De l'avis des scientifiques, ces conditions climatiques exceptionnelles seront banales dans les prochaines décennies, à l'aune du réchauffement climatique. Ce qui est une sécheresse historique aujourd'hui sera une saison normale d'ici 2050. "L'eau devient une ressource rare, ce qui demande d'apprendre à gérer la rareté", avance la géochimiste et géophysicienne Fabienne Trolard, directrice de recherche à l'Inrae*. Pour le monde agricole, la question de l'eau est cruciale. L'irrigation assure la production d'une partie des cultures. Sans eau, pas d'agriculture.

C'est après avoir perdu un quart de la production de son exploitation horticole familiale, lors de la sécheresse en 2016, que Julie Davico-Pahin et son père ont fondé Ombrea. "Nous avions beau arroser, ce n'était pas suffisant pour compenser l'évapotranspiration", c'est-à-dire l’évaporation de l’eau du sol et celle transpirée par les plantes, se rappelle-t-elle. La start-up, installée dans le technopôle de l'Arbois au sud-ouest d'Aix-en-Provence, lance alors ses ombrières, un système de volets pilotés par intelligence artificielle qui s'ouvrent et se ferment pour moduler l'ombrage au sol.

Agriculture de précision

Ces ombrières permettent d'ajuster l'humidité, la lumière ou la température; grâce à elles, l'entreprise provençale assure pouvoir réduire de près d'un tiers les besoins en eau des cultures couvertes, en particulier le maraîchage et la viticulture, en limitant l'évapotranspiration de la plante. L'objectif est "d'apporter un écosystème stable" quelles que soient les conditions météorologiques, afin de modérer les effets des aléas climatiques, explique Julie Davico-Pahin, aujourd'hui directrice générale d'Ombrea. En six ans d'existence, elle a déjà levé 17 millions d'euros auprès d'investisseurs.

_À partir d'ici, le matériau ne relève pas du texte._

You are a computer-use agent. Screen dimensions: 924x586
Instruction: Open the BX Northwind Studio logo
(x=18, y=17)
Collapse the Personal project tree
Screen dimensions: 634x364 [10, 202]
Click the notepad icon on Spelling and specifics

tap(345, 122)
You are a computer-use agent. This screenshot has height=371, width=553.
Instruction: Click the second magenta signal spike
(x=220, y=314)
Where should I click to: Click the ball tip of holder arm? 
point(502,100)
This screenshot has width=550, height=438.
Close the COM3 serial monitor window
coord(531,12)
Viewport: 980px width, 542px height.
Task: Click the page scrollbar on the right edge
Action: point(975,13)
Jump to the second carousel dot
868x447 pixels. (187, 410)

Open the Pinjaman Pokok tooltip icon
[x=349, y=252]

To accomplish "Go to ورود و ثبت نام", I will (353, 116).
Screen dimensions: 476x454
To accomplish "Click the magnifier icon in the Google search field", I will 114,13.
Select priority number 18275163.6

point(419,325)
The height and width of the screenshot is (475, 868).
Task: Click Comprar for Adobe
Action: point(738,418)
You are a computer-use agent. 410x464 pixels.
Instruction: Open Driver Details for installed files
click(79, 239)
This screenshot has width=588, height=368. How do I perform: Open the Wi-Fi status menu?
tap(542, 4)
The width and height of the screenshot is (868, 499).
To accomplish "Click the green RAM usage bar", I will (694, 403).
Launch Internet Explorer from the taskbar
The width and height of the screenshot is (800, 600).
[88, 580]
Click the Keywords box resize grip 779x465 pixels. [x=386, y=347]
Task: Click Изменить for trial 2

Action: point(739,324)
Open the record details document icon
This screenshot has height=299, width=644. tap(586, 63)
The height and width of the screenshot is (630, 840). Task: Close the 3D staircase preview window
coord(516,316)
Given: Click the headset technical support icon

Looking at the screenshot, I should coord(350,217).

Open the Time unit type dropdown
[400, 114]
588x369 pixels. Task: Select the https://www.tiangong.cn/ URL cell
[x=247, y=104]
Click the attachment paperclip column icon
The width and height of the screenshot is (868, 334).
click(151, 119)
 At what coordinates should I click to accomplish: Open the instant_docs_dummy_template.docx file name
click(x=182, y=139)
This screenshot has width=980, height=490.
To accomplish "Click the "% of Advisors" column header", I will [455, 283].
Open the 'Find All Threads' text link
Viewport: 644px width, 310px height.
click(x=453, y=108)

Ombrea n'est pas seule à avoir misé sur la technologie pour compenser le manque d'eau. En matière d'irrigation, l'innovation est foisonnante. L'agritech française s'est emparée de la question hydrologique. Des ombrières aux capteurs intelligents, en passant par les stations météo connectées, les idées poussent un peu partout dans l'Hexagone. Leur credo: l'agriculture de précision. On s'appuie sur le numérique et la technologie pour arroser moins, et mieux. À l'image de ce que l'on fait pour les engrais ou les pesticides, on veut mettre la bonne dose d'eau au bon moment et au bon endroit pour limiter le gâchis et utiliser au mieux chaque goutte.

Des ombrières Ombrea.
Des ombrières Ombrea. © Ombrea

Des solutions expérimentées en viticulture. Si l'on irrigue peu aujourd'hui, l'arrosage pourrait s'avérer indispensable à l'avenir pour assurer la pérennité de certains vignobles - le stress hydrique déséquilibre le vin parce qu'il donne des raisins plus sucrés et plus acides. "Cela pose problème aux appellations: les attentes sont difficiles à satisfaire avec des épisodes climatiques extrêmes d'une année à l'autre", explique Louis Bouchet, de l'héraultais ITK. Il est chargé de développement pour Vintel, l'une des solutions développées par cette société, qui utilise la modélisation.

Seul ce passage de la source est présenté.